**Task goal**
Transcribe the following records in full, exactly as shown.

╭─ Records shown

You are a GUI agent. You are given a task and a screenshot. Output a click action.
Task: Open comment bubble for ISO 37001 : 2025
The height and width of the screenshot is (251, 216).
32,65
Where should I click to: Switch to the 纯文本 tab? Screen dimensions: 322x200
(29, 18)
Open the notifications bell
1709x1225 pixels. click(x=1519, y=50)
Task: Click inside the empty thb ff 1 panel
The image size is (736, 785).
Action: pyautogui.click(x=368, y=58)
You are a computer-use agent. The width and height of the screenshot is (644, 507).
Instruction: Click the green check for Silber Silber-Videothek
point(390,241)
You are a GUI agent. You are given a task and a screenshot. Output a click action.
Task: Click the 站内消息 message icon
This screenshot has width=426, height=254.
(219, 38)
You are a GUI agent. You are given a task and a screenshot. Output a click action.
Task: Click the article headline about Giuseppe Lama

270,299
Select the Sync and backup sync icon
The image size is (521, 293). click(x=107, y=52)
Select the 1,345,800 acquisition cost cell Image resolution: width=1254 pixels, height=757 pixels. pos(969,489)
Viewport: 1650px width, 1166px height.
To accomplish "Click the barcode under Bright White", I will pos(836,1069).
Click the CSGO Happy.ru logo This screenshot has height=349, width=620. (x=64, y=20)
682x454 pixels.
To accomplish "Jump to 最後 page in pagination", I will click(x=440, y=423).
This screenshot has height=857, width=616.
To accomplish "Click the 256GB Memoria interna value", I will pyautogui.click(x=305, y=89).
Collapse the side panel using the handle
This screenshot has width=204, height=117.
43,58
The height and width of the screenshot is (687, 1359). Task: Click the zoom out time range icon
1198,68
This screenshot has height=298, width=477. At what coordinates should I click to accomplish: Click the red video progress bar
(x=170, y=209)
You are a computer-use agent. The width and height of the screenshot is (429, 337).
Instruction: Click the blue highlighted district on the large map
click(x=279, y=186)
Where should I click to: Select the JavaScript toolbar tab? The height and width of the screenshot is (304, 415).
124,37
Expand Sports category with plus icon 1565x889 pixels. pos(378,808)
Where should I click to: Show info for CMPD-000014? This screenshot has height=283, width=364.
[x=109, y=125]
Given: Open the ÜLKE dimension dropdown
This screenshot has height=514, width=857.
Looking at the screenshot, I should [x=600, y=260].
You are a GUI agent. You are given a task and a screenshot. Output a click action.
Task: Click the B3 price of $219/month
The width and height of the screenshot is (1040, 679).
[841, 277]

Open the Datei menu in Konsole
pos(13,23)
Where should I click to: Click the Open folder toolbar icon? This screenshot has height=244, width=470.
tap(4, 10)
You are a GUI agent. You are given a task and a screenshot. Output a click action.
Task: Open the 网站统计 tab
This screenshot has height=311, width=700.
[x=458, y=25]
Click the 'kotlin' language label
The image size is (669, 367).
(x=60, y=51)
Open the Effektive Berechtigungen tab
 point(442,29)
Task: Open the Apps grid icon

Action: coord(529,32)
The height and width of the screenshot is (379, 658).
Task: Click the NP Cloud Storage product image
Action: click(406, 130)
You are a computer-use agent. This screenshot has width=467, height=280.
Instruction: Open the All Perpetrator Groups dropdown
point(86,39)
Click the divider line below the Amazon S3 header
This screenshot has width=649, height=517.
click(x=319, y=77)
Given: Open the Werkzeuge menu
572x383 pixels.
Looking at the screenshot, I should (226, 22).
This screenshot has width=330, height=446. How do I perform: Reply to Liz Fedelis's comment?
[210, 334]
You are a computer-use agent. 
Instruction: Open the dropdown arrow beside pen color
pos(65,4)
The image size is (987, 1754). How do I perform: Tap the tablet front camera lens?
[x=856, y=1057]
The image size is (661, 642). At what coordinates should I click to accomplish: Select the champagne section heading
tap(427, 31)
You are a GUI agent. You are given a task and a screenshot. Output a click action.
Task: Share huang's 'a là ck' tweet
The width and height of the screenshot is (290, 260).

╰─

**Solution**
You are a GUI agent. You are given a task and a screenshot. Output a click action.
Task: Open comment bubble for ISO 37001 : 2025
The height and width of the screenshot is (251, 216).
32,65
Where should I click to: Switch to the 纯文本 tab? Screen dimensions: 322x200
(29, 18)
Open the notifications bell
1709x1225 pixels. click(x=1519, y=50)
Task: Click inside the empty thb ff 1 panel
The image size is (736, 785).
Action: pyautogui.click(x=368, y=58)
You are a computer-use agent. The width and height of the screenshot is (644, 507).
Instruction: Click the green check for Silber Silber-Videothek
point(390,241)
You are a GUI agent. You are given a task and a screenshot. Output a click action.
Task: Click the 站内消息 message icon
This screenshot has width=426, height=254.
(219, 38)
You are a GUI agent. You are given a task and a screenshot. Output a click action.
Task: Click the article headline about Giuseppe Lama

270,299
Select the Sync and backup sync icon
The image size is (521, 293). click(x=107, y=52)
Select the 1,345,800 acquisition cost cell Image resolution: width=1254 pixels, height=757 pixels. pos(969,489)
Viewport: 1650px width, 1166px height.
To accomplish "Click the barcode under Bright White", I will pos(836,1069).
Click the CSGO Happy.ru logo This screenshot has height=349, width=620. (x=64, y=20)
682x454 pixels.
To accomplish "Jump to 最後 page in pagination", I will click(x=440, y=423).
This screenshot has height=857, width=616.
To accomplish "Click the 256GB Memoria interna value", I will pyautogui.click(x=305, y=89).
Collapse the side panel using the handle
This screenshot has width=204, height=117.
43,58
The height and width of the screenshot is (687, 1359). Task: Click the zoom out time range icon
1198,68
This screenshot has height=298, width=477. At what coordinates should I click to accomplish: Click the red video progress bar
(x=170, y=209)
You are a computer-use agent. The width and height of the screenshot is (429, 337).
Instruction: Click the blue highlighted district on the large map
click(x=279, y=186)
Where should I click to: Select the JavaScript toolbar tab? The height and width of the screenshot is (304, 415).
124,37
Expand Sports category with plus icon 1565x889 pixels. pos(378,808)
Where should I click to: Show info for CMPD-000014? This screenshot has height=283, width=364.
[x=109, y=125]
Given: Open the ÜLKE dimension dropdown
This screenshot has height=514, width=857.
Looking at the screenshot, I should [x=600, y=260].
You are a GUI agent. You are given a task and a screenshot. Output a click action.
Task: Click the B3 price of $219/month
The width and height of the screenshot is (1040, 679).
[841, 277]

Open the Datei menu in Konsole
pos(13,23)
Where should I click to: Click the Open folder toolbar icon? This screenshot has height=244, width=470.
tap(4, 10)
You are a GUI agent. You are given a task and a screenshot. Output a click action.
Task: Open the 网站统计 tab
This screenshot has height=311, width=700.
[x=458, y=25]
Click the 'kotlin' language label
The image size is (669, 367).
(x=60, y=51)
Open the Effektive Berechtigungen tab
 point(442,29)
Task: Open the Apps grid icon

Action: coord(529,32)
The height and width of the screenshot is (379, 658).
Task: Click the NP Cloud Storage product image
Action: click(406, 130)
You are a computer-use agent. This screenshot has width=467, height=280.
Instruction: Open the All Perpetrator Groups dropdown
point(86,39)
Click the divider line below the Amazon S3 header
This screenshot has width=649, height=517.
click(x=319, y=77)
Given: Open the Werkzeuge menu
572x383 pixels.
Looking at the screenshot, I should (226, 22).
This screenshot has width=330, height=446. How do I perform: Reply to Liz Fedelis's comment?
[210, 334]
You are a computer-use agent. 
Instruction: Open the dropdown arrow beside pen color
pos(65,4)
The image size is (987, 1754). How do I perform: Tap the tablet front camera lens?
[x=856, y=1057]
The image size is (661, 642). At what coordinates should I click to accomplish: Select the champagne section heading
tap(427, 31)
You are a GUI agent. You are given a task and a screenshot. Output a click action.
Task: Share huang's 'a là ck' tweet
The width and height of the screenshot is (290, 260).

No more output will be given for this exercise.